Llegué al billar cuando la luz del sol golpeaba las calles todavía. En la entrada, un grupo de edecanes recibía a los presentes amarrándoles pulseritas en las muñecas, diciéndoles afusivamente "bienvenidos" y burlándose de cada uno de los recién llegados cuando éstos traspasaban el umbral. Por lo anterior, ni dejé que me amarraran la ridícula pulserita en la muñeca, ni atendí a su bienvenida y descaradamente, les miré las nalgas con ese ceño que caracteriza mi apariencia más vulgar. Las dos chicas se quedaron impávidas, y por supuesto, no sonrieron. Enseguida llegó un grupillo de muchachos frescos, aún adolescentes, que solícitos se dejaron seducir ante las bellezas argentinas, porque eran argentinas por si antes no lo escribí, lo cual era delatado por su inconfundible acento.
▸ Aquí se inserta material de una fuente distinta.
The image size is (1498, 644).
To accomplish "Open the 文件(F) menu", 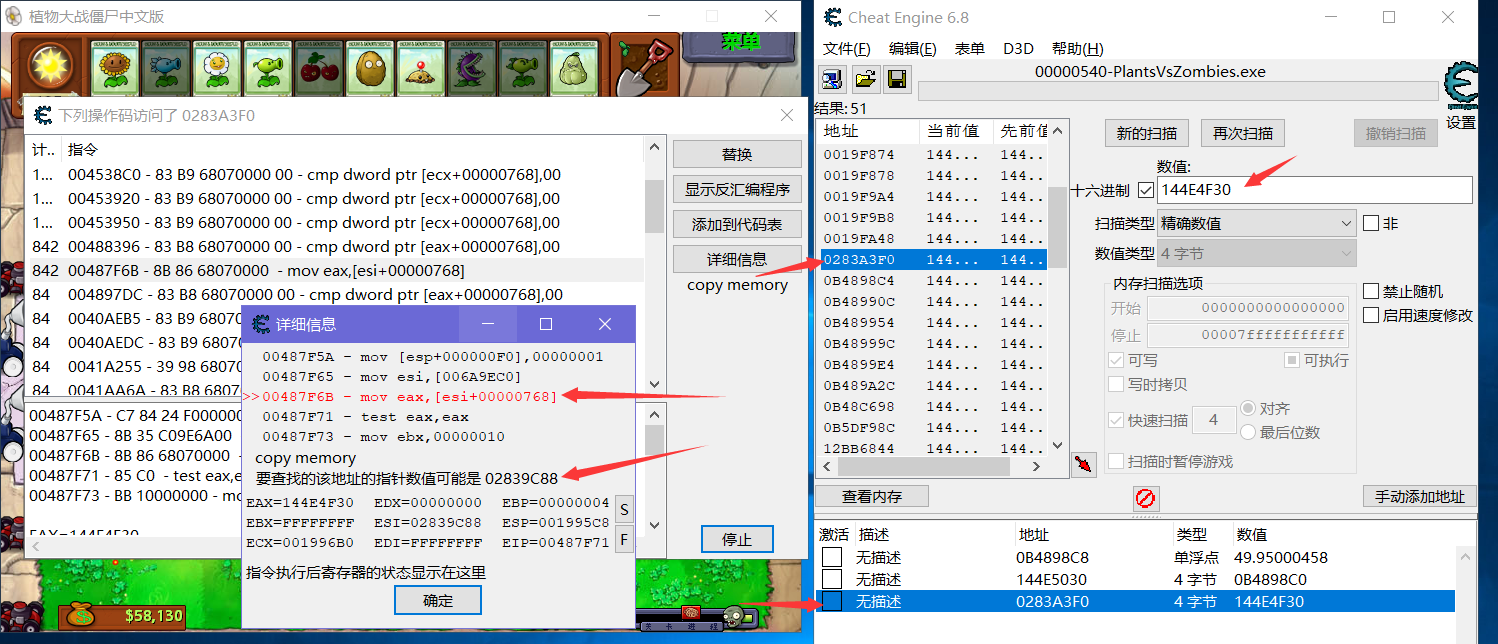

- ¡Chéee, vos queré que te traiga una cervecita. Mirá que estamo de promoción, eh! -dijo la más guapa, apenas una hora más tarde, mientras volteaba a ver a la mesera que comunmente me atendía en ese lugar.
- No, chica, muchas gracias. Ya bebo.
- ¡Pioooojo! Todos los mexicanos son unos piojooos -farfulló mientras caminaba a la siguiente mesa lista para atacar a sus siguientes presas.
Levanté el brazo y la mesera, mi mesera, acudió de inmediato. Pedí una cubeta de cervezas oscuras y ella, a cambio, me confió que las argentinas estaban resultando un dolor de ovarios.
- Llegaron sintiéndose las dueñas, no trabajan y sólo moviendo el culo logran vender más que cualquiera de nosotras. Lo bueno que sólo vienen por esta noche pero justo hoy quería sacar el resto del dinero que me falta para la colegiratura de la universidad. Maldita sea.
Sonreí y le dije que no se preocupara, que los asiduos al lugar les éramos fieles. Pero mis palabras resultaron una mentira porque para ese momento la mayoría de los clientes conocidos estában embelezados con la legión argentina que, por los interéses del mercado, habían abarrotado el lugar con promociones que siempre habían existido y con juegos idiotas donde los estúpidos que participaban acentúaban su estado de imbécilidad.
A las dos de la mañana, las argentinas se fueron, y con ellas, la mayorìa de las propinas de las meseras de la casa y la dignidad de una turba de imbéciles que se jamás se dieron cuenta que fueron usados para fines comerciales. Dos de ellas, incluso, cobraban por dejarse fotografíar. Mi fidelidad me hizo ganarme una cerveza cortesía de la mesera que esa madrugada supe, se llama Rita. Nunca había visto sus ojos por culpa de su escote, jamás había puesto atención en su voz y menos había reparado en que no soy sólo un cliente para ella.